**WHAT IS REQUIRED:** Begin with the line holding "Click the search value field containing 9405" and end with the last line of the records below. Set down exactly those lines and leave out every picture.

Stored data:
»»

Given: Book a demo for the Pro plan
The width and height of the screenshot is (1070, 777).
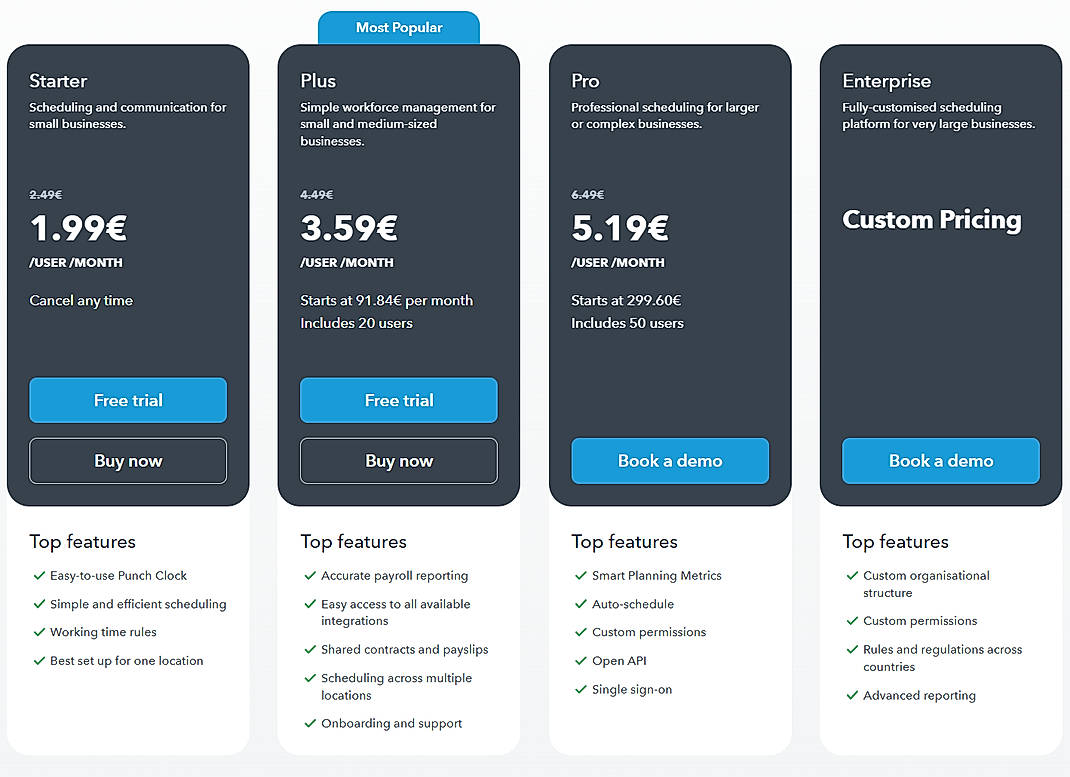Looking at the screenshot, I should (670, 461).
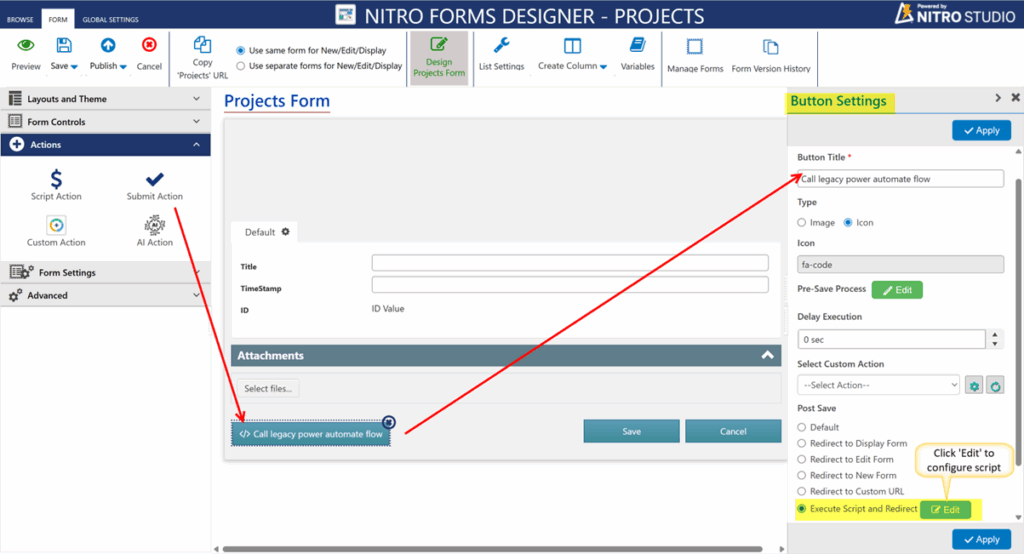
Task: Switch to the Browse tab
Action: 21,19
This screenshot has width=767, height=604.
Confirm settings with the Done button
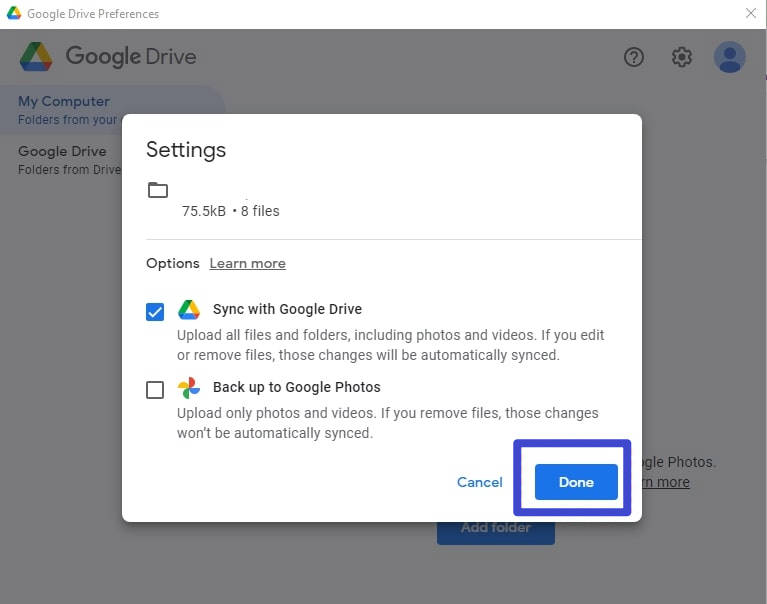[x=576, y=482]
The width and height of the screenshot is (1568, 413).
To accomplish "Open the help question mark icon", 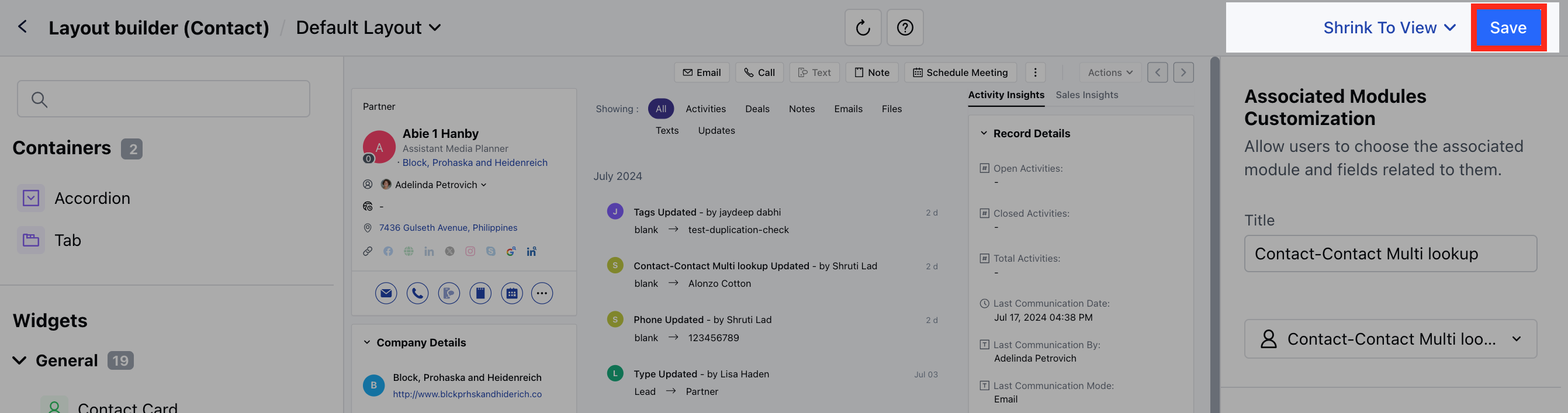I will [x=905, y=27].
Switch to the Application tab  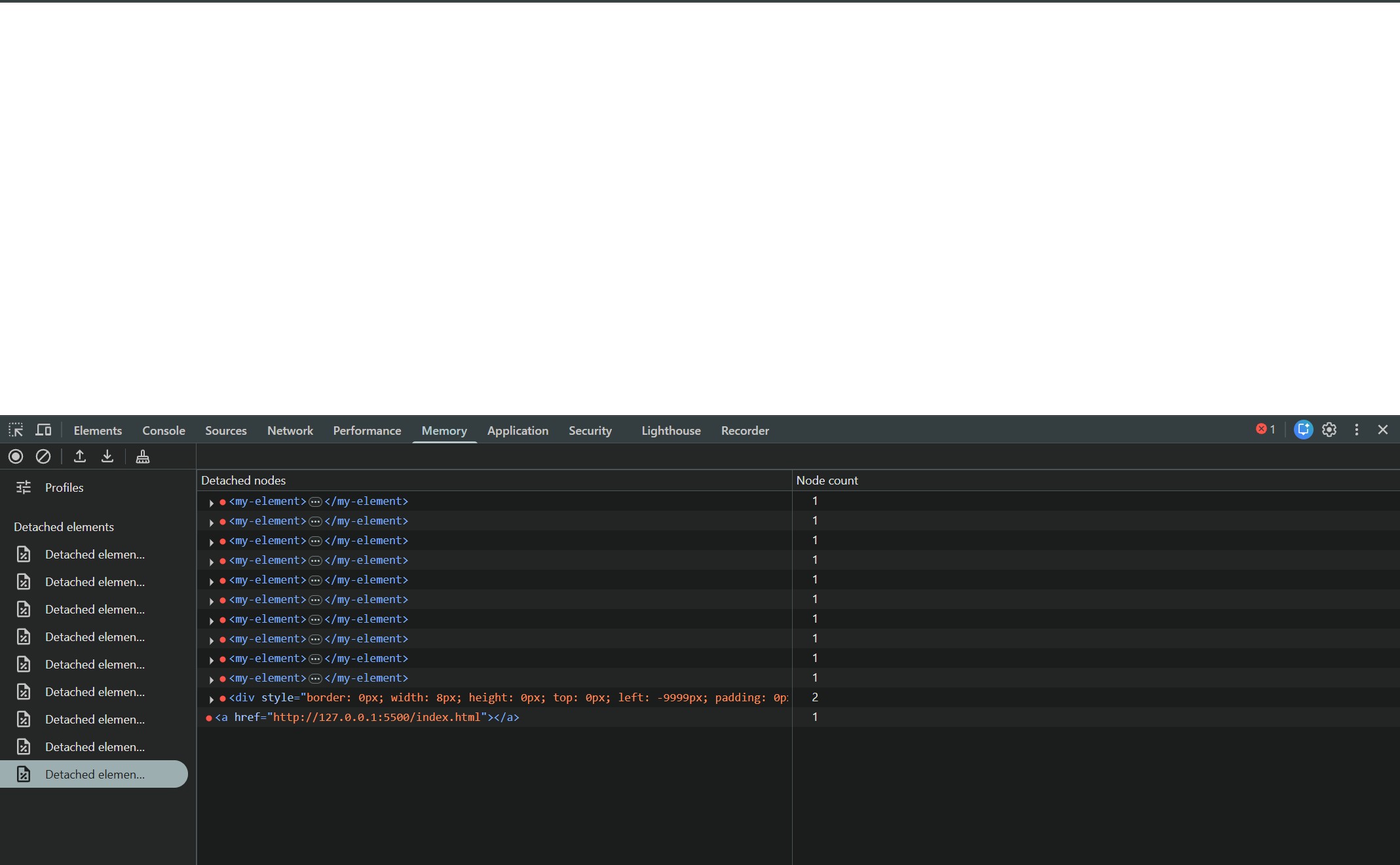[x=518, y=430]
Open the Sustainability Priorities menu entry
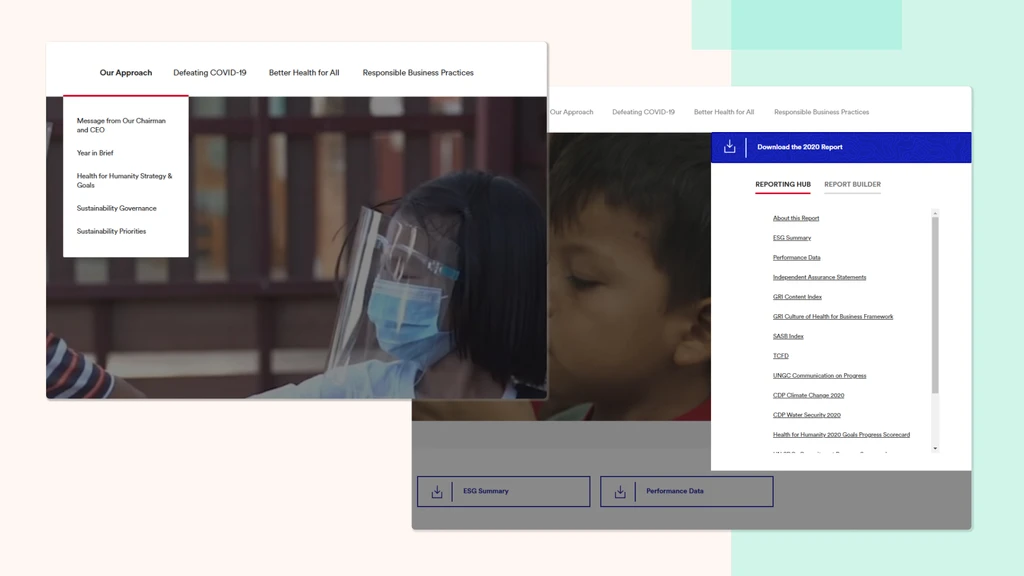The width and height of the screenshot is (1024, 576). (111, 231)
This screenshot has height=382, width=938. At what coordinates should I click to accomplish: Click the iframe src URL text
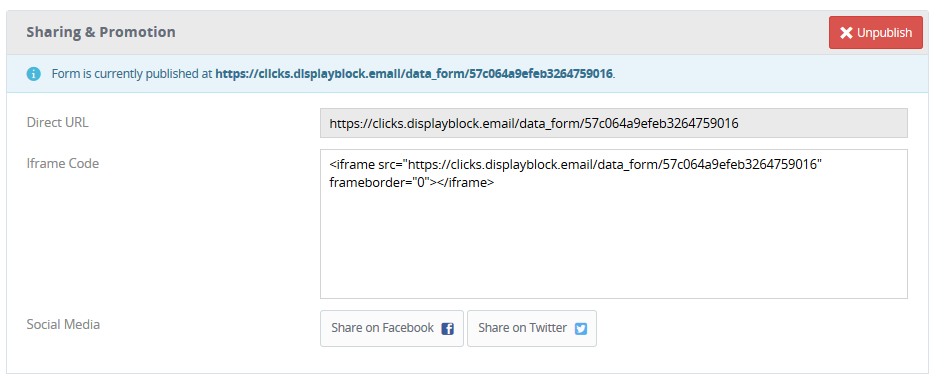[x=613, y=164]
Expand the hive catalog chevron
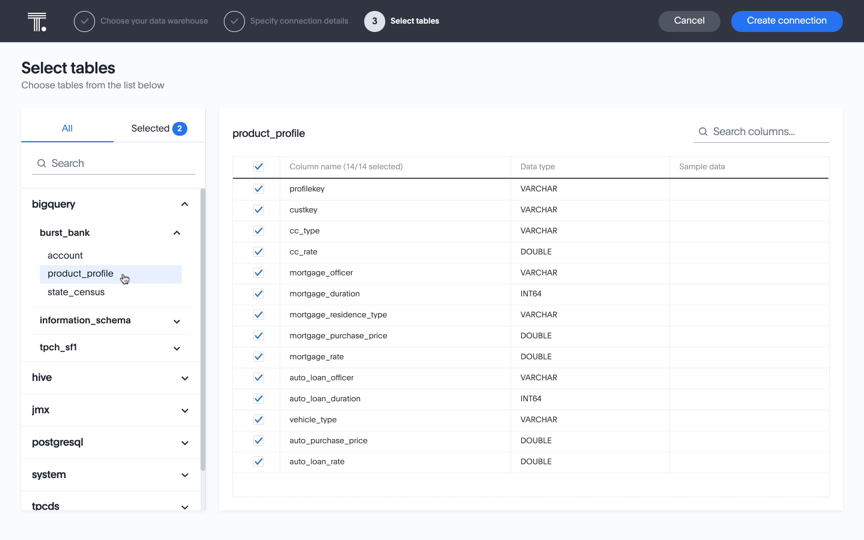864x540 pixels. click(x=184, y=378)
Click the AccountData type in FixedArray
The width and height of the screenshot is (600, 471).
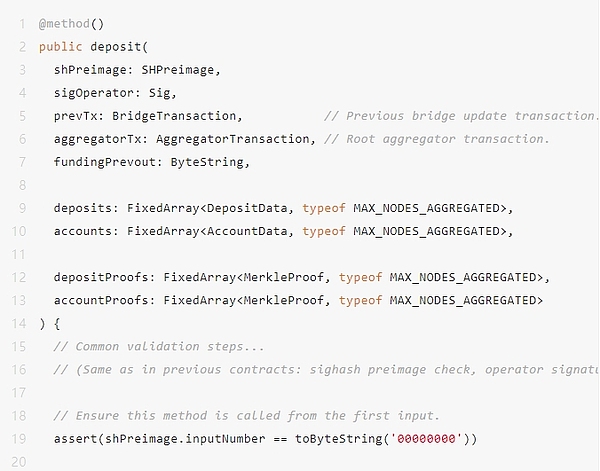pos(248,231)
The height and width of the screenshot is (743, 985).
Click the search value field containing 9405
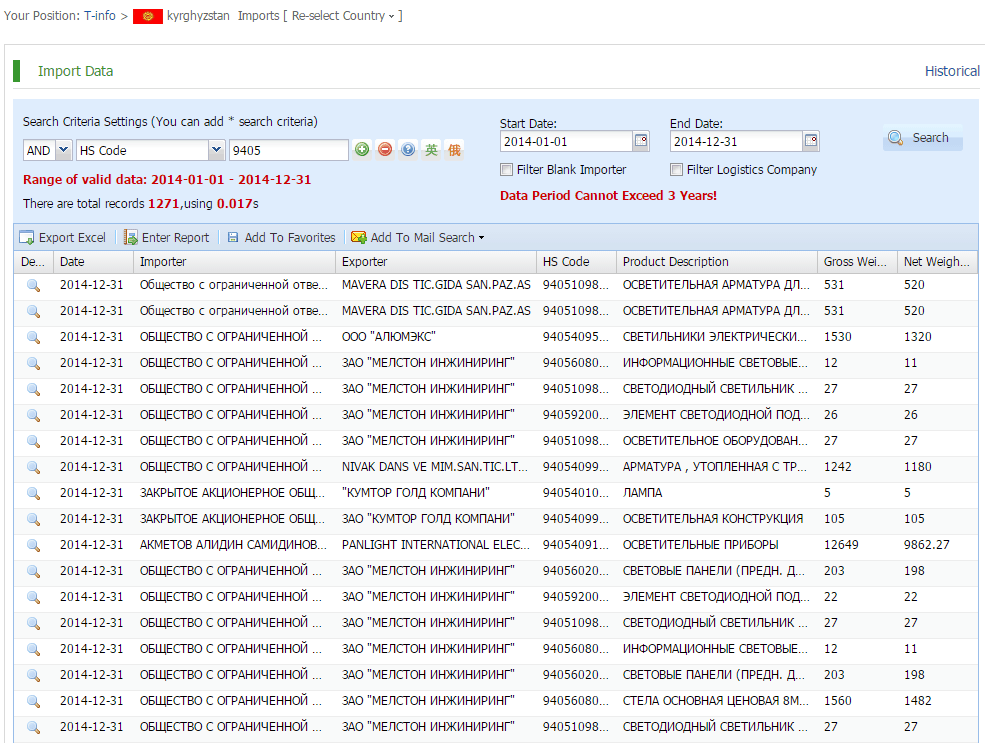point(288,150)
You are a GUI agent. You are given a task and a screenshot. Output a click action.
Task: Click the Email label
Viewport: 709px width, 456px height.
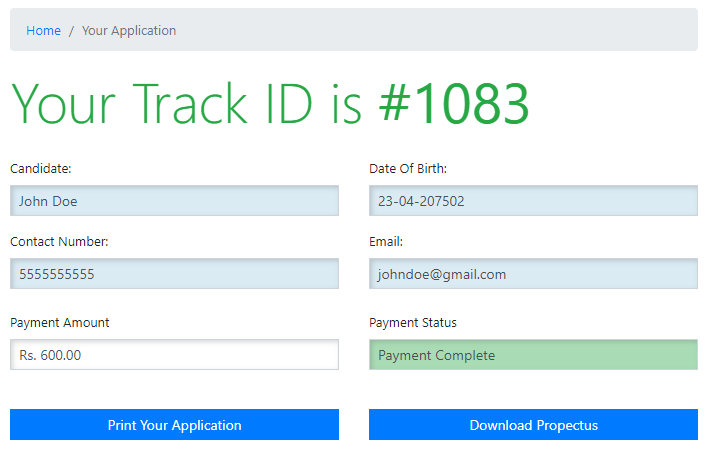(386, 242)
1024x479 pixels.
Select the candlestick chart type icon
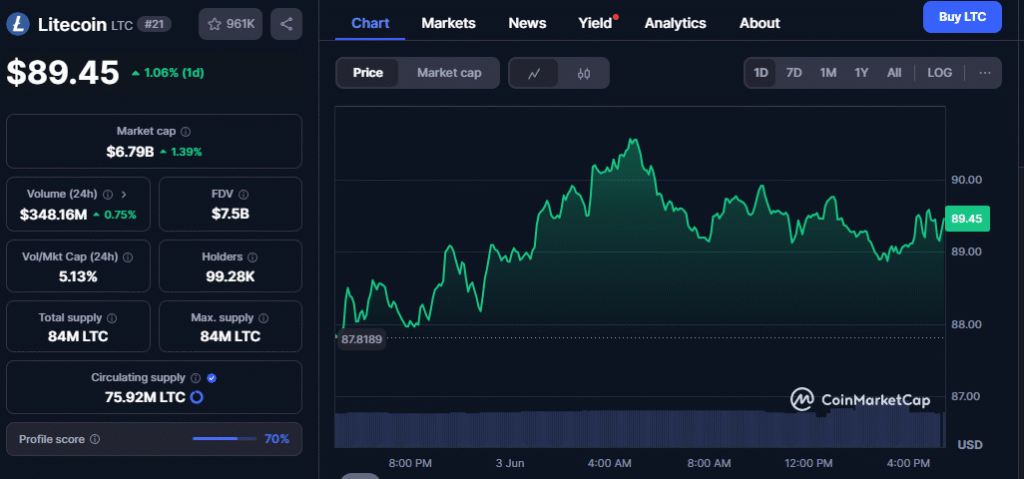[x=584, y=73]
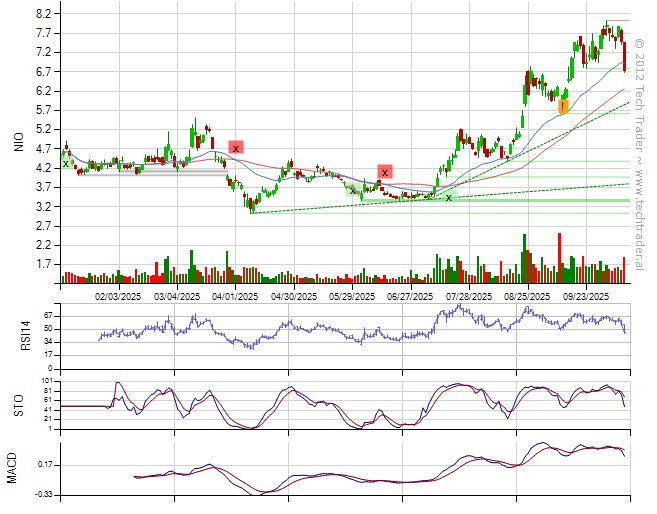Click the 1.7 price axis label

click(x=45, y=264)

««

**TASK OUTPUT:**
Click the search value field containing 9405
point(288,150)
You are a GUI agent. You are given a task and a screenshot. Output a click action.
Task: Click the Email label
Viewport: 709px width, 456px height.
(386, 242)
1024x479 pixels.
Select the candlestick chart type icon
[x=584, y=73]
Click the 1.7 price axis label

click(x=45, y=264)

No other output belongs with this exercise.